Tag Archives: Diane Setterfield

Once Upon a River

Once Upon A River

Once Upon A River, by Diane Setterfield

by Diane Setterfield

Life on the Thames could be hard, but the people who lived by and along it learned to respect its mercurial nature.

Set in the early 1869s, a time of enlightenment and scientific progress, the old ways of the river folk compete with the new.

For the regulars of the Swan Inn, retelling old stories of the river is a way of life. These stories are often embellished in the retelling but the sense of awe and mystery always remains the same. Little did they suspect that on the wet solstice night they themselves would become part of one of the river’s strangest tales.

As they tell their tales a stranger bursts in, carrying the drowned corpse of a young girl. Hours later the child is very much alive, turning a simple tragedy into something much more intriguing and mysterious. Over the course of the following year, the true identity of the girl (who does not speak) remains in question. Everyone who meets her wants to protect her. Well, almost everyone. She seems to reach into the hearts of those with compassion, but in a small few, she becomes a commodity – a means to a villainous end.

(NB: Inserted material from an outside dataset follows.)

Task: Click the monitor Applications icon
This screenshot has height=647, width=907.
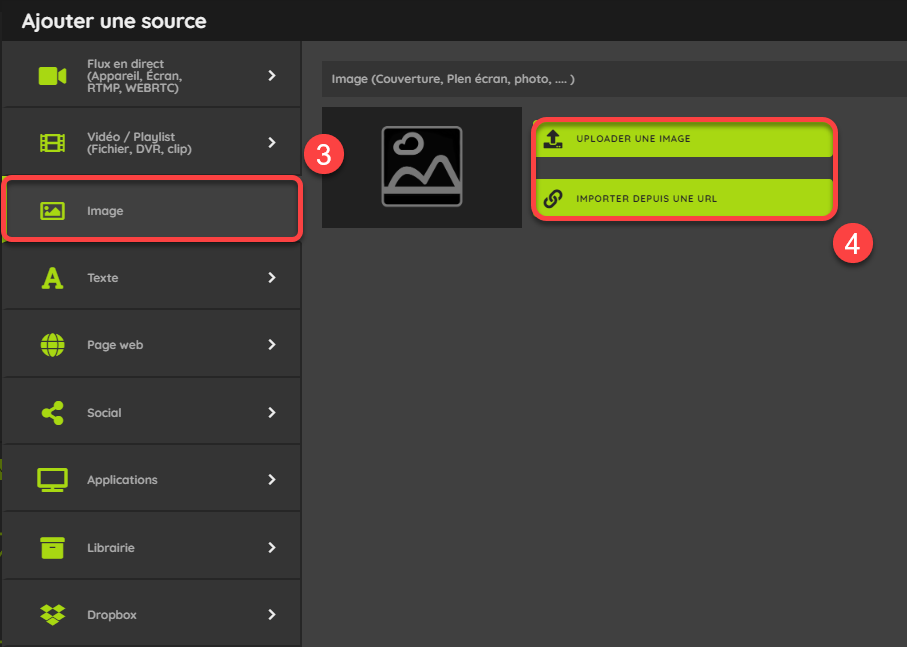Action: (x=52, y=480)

At the heart of this compelling story are two families, each laying claim to the child. s she the baby kidnapped from her bed two years earlier or is she the little girl thought drowned by her distraught mother that very day?

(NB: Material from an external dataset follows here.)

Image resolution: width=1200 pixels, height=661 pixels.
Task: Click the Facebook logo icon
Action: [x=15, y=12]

For everyone involved, the child’s presence opens up doors and half-forgotten past events unearth secrets that will ultimately lead to new revelations. 

Almost as mysterious as the girl herself and the links that bind the characters. It is as if some unseen hand has brought them all to this place and time. Through the child they find not only their own salvation but also a reason to live and new hope for the future. 

Dark, Mysterious and beautifully told, Once Upon A River is a brooding mystery that kept me enthralled from the first line to the last. It has as many twists and turns as the river itself, and a comforting continuity that links all the different elements together.

A great book by a natural storyteller. Her stories may be dark, but there is a lightness to the telling and a sense of hope that make them easy to read and to believe.
She is a writer whose books I can thoroughly recommend.


The Thirteenth Tale

The thirteenth taleby Diane Setterfield

When is ghost story not a ghost story? When it’s written by Diane Setterfiled of course! 

The Thirteenth Tale has all the elements of a creepy ghost story – unaccounted sounds, shadowy figures, family secrets and a mysterious death – but it is not a ghost story in the traditional sense. Diane Setterfield’s wonderful debut is a tale of love and self-discovery set against the backdrop of dark secrets.

It is actually two stories. First we have Margaret Lea, a budding biographer more at home with books than people. When she is invited to write the life story of famous writer Vida Winter, at first she is reluctant, but is soon drawn inexplicably to this mysterious woman. As Vida begins to tell her tale, Margaret is drawn into the story, not just of her new employer, but also of the secretive Marsh family and their chilling past.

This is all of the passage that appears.